Differentiating Familial Chylomicronemia Syndrome From Multifactorial Severe Hypertriglyceridemia by Clinical Profiles.

O'Dea LSL1, MacDougall J2, Alexander VJ3, Digenio A1, Hubbard B1, Arca M4, Moriarty PM5, Kastelein JJP6, Bruckert E7, Soran H8, Witztum JL9, Hegele RA10, Gaudet D11.

Author information

1: Akcea Therapeutics, Boston, Massachusetts.
2: BioBridges, Wellesley, Massachusetts.
3: Ionis Pharmaceuticals, Carlsbad, California.
4: Department of Internal Medicine and Medical Specialties, Sapienza University of Rome, Rome, Italy.
5: Department of Medicine, Division of Clinical Pharmacology, University of Kansas Medical Center, Kansas City, Kansas.
6: Department of Vascular Medicine, Academic Medical Center, University of Amsterdam, AZ Amsterdam, Netherlands.
7: Institut E3M et IHU Cardiométabolique, Hôpital Pitié-Salpêtrière, Paris, France.
8: Manchester University Hospital NHS Trust, Manchester, England.
9: University of California, San Diego, La Jolla, California.
10: Robarts Research Institute, Western University, London, Ontario, Canada.
11: Department of Medicine, Université de Montréal and ECOGENE 21, Chicoutimi, Quebec, Canada.

Abstract

CONTEXT:

Differentiation between familial chylomicronemia syndrome (FCS, type 1 hyperlipoproteinemia), a rare metabolic disorder, and the more common multifactorial severe hypertriglyceridemia (sHTG, type 5 hyperlipoproteinemia) is challenging because of their overlapping symptoms but important in patient management.

OBJECTIVE:

To assess whether readily obtainable clinical information beyond triglycerides can effectively diagnose and differentiate patients with FCS from those with sHTG, based on well-curated data from two intervention studies of these conditions.

METHODS:

The analysis included 154 patients from two phase 3 clinical trials of patients with sHTG, one cohort with genetically confirmed FCS (n = 49) and one with multifactorial sHTG (n = 105).

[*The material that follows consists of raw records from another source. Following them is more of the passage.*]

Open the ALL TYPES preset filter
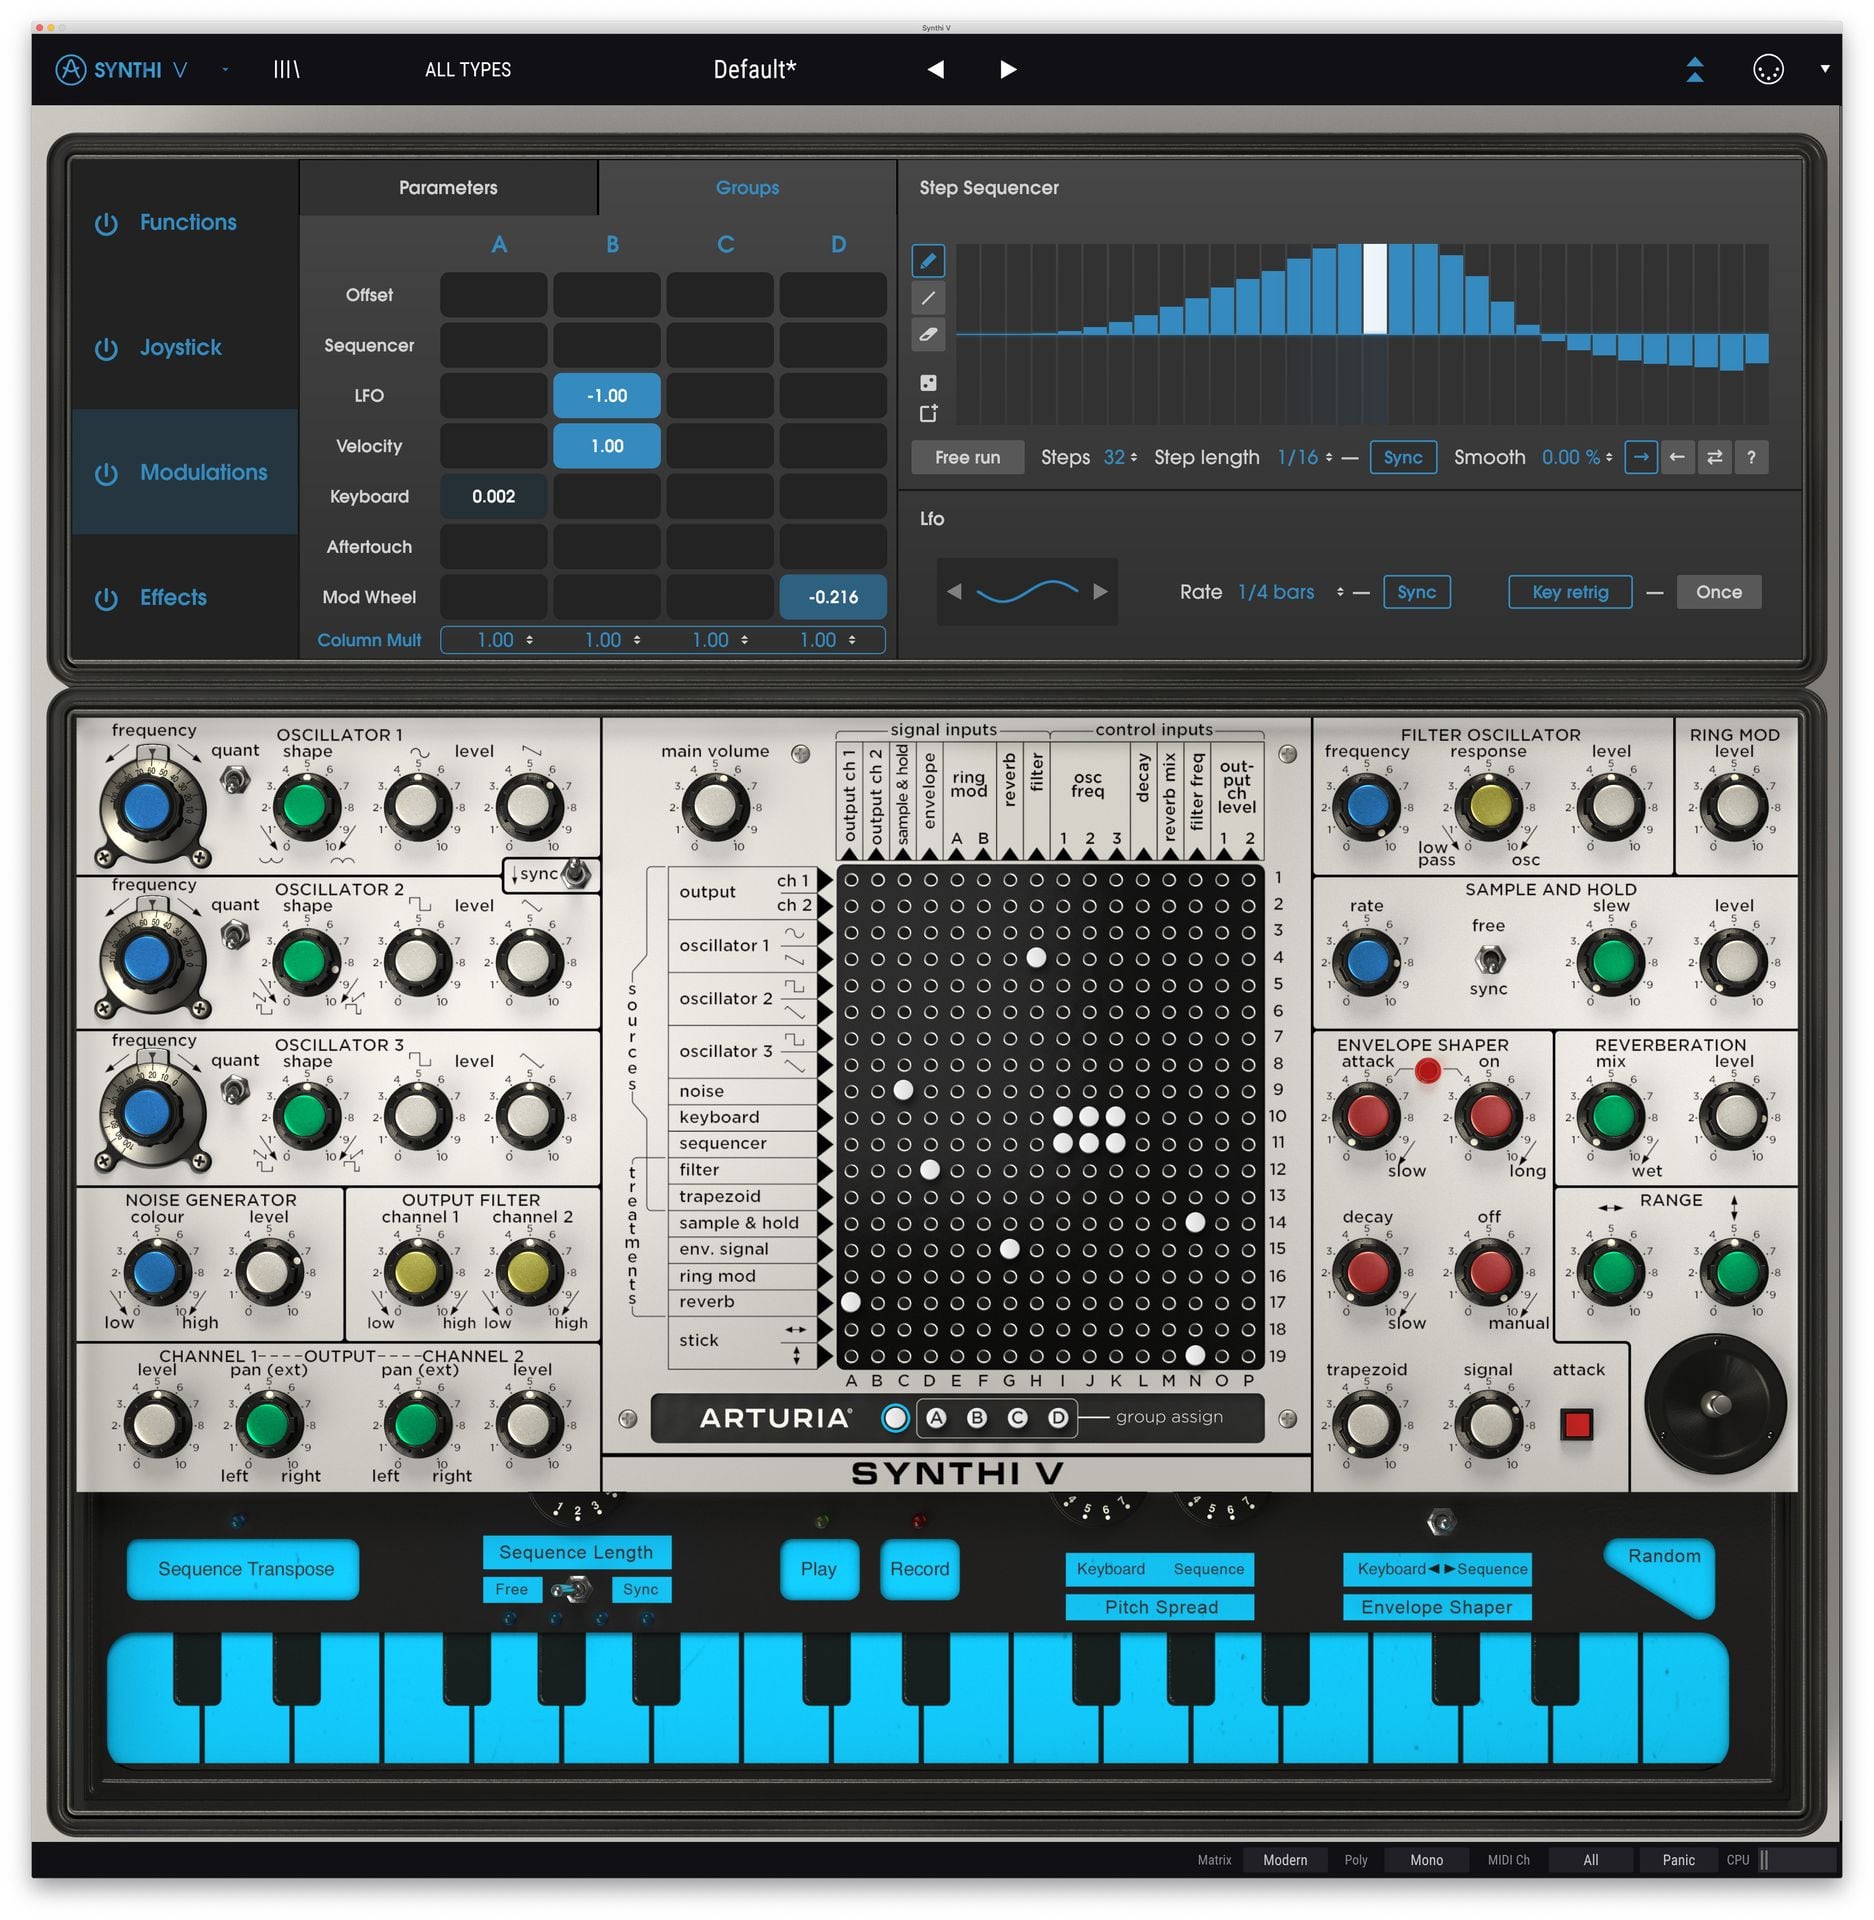1874x1920 pixels. 467,69
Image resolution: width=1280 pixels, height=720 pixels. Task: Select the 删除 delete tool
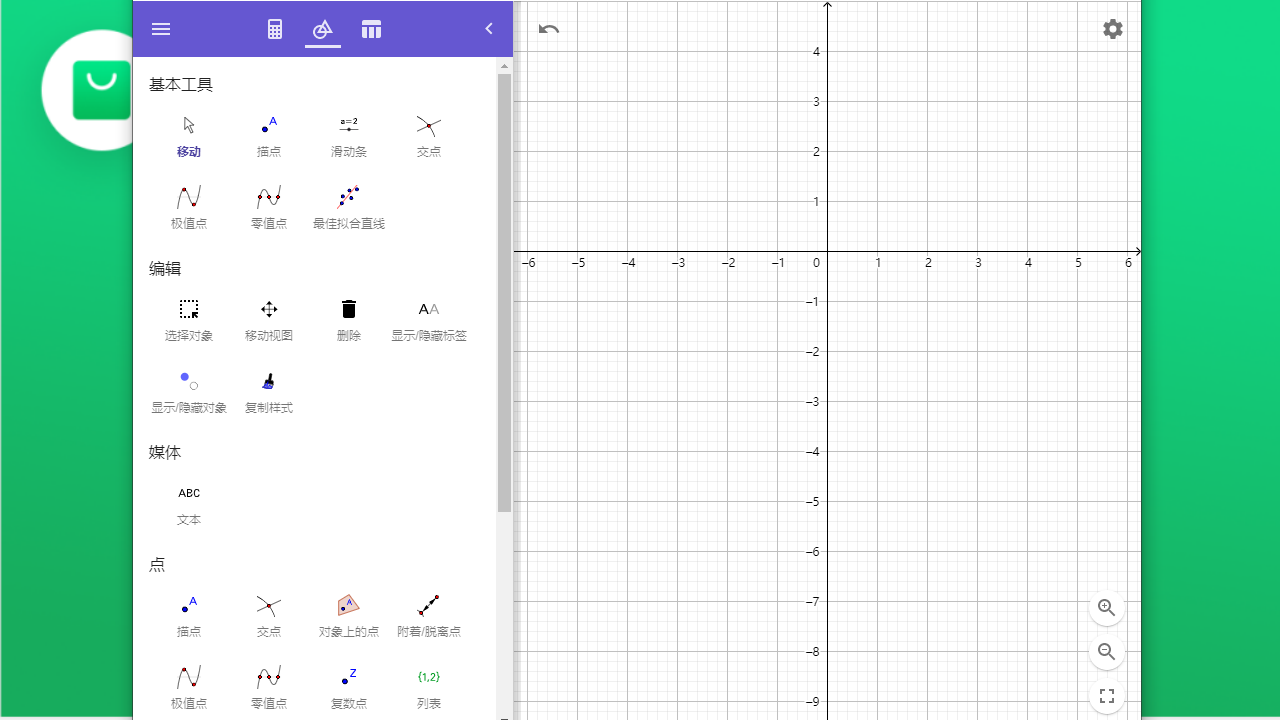point(348,318)
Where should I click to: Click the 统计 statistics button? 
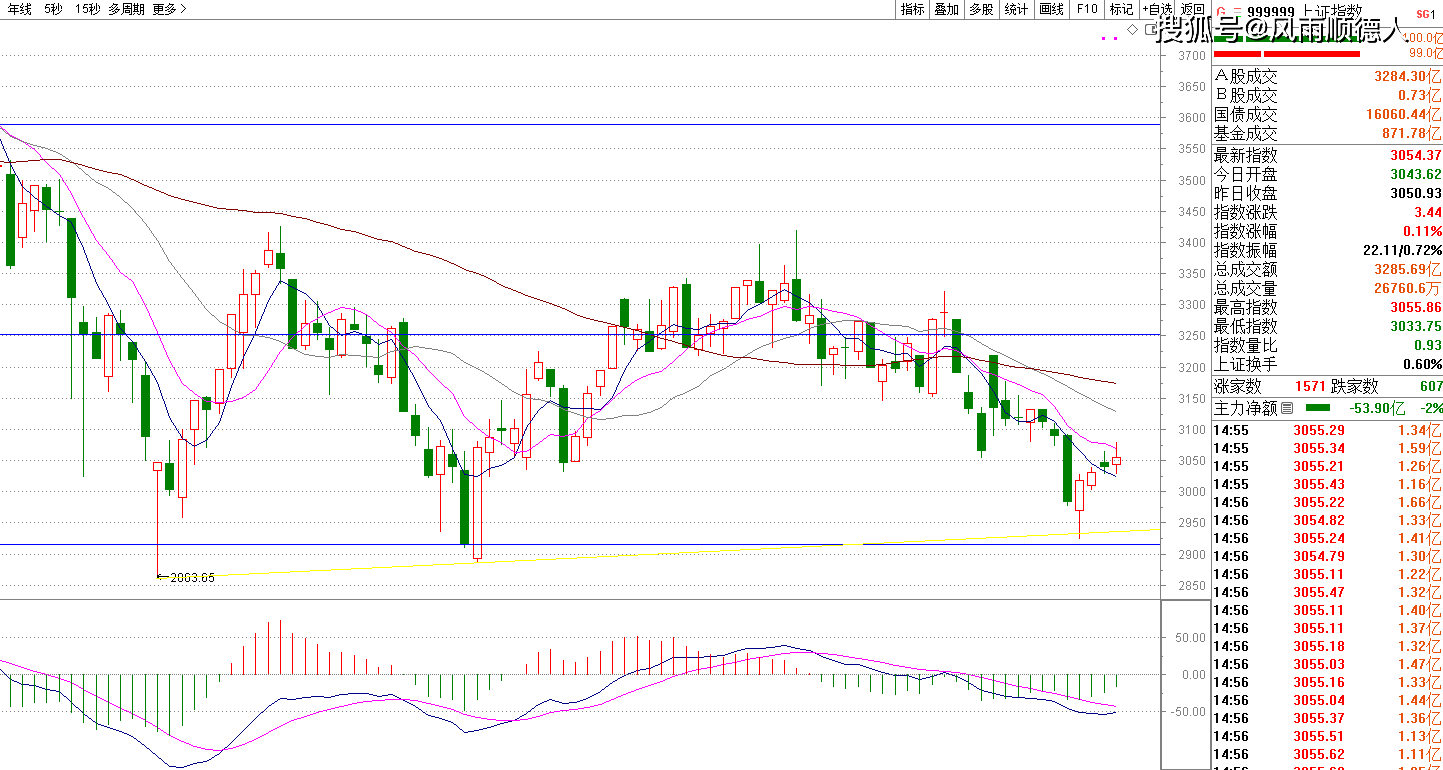click(1016, 9)
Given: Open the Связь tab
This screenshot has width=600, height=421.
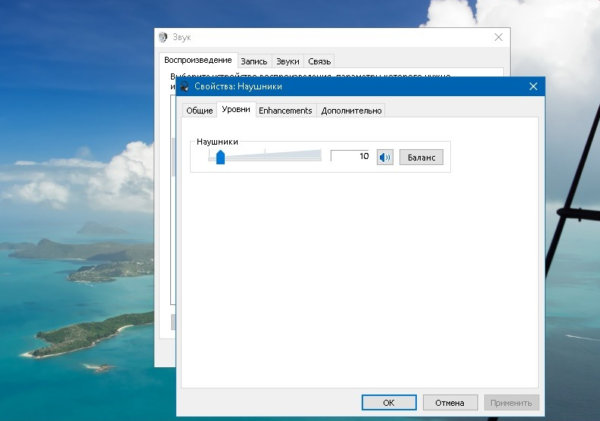Looking at the screenshot, I should point(319,61).
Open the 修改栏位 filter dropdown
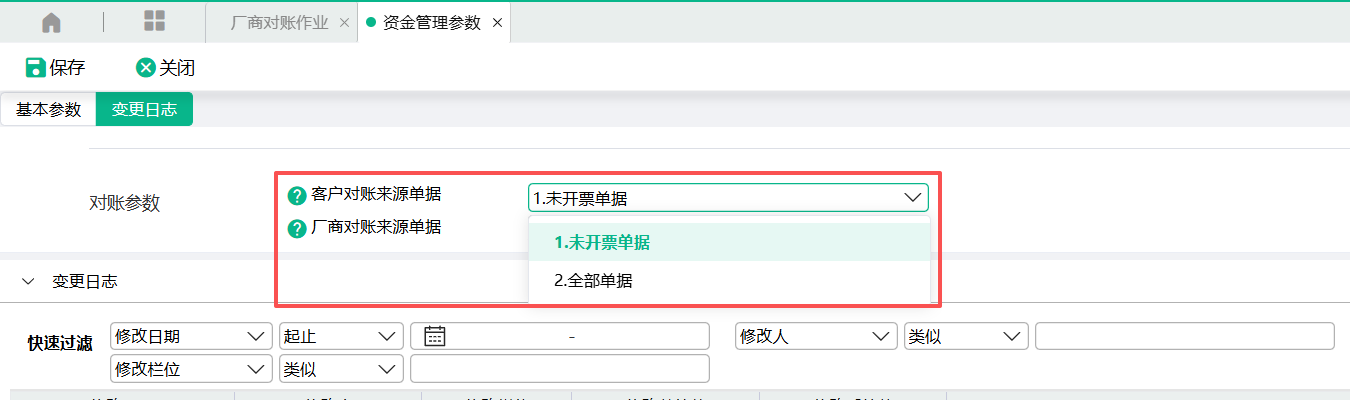1350x400 pixels. point(191,369)
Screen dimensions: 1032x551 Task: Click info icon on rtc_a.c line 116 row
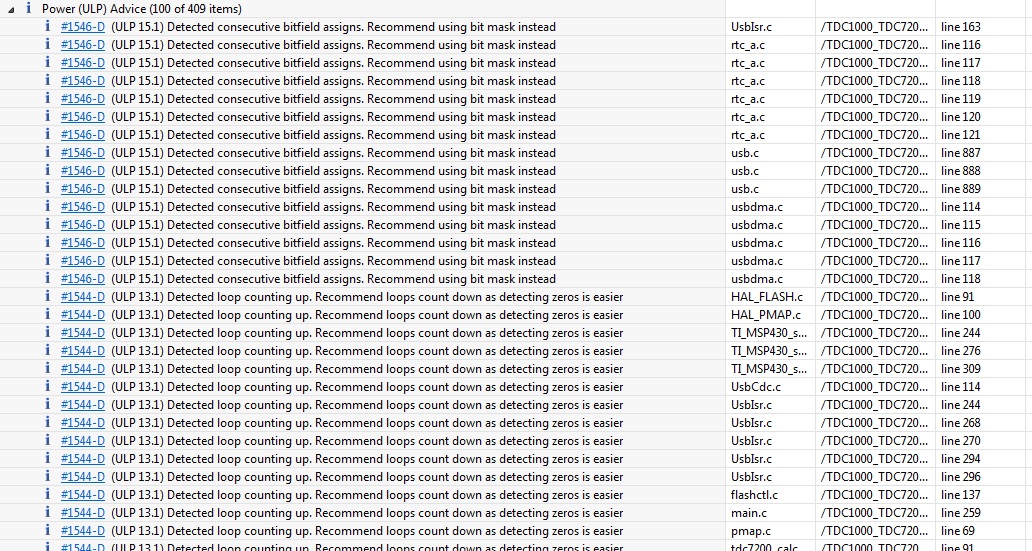(x=48, y=45)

Logistic regression analyses were performed to determine the ability of variables (patient demographics, medical history, and baseline lipids, individually or in sets) to differentiate the patient populations. Receiver operating characteristics were used to determine the variable sets with the highest accuracy (percentage of times actual values matched predicted) and optimal sensitivity and specificity.

RESULTS:

The primary model diagnosed 45 of 49 patients with FCS and 99 of 105 patients with sHTG correctly. Optimal sensitivity for all available parameters (n = 17) was 91.8%, optimal specificity was 94.3%, and accuracy was 93.5%. Fasting low-density lipoprotein cholesterol (LDL-C) provided the highest individual predictability. However, a three-variable set of ultracentrifugally measured LDL-C, body mass index, and pancreatitis history differentiated the diseases with a near similar accuracy of 91.0%, and adding high-density lipoprotein cholesterol and very low-density lipoprotein cholesterol for a five-variable set provided a small incremental increase in accuracy (92.2%).

CONCLUSIONS:

In the absence of genetic testing, hypertriglyceridemic patients with FCS and sHTG can be differentiated with a high degree of accuracy by analyzing readily obtainable clinical information.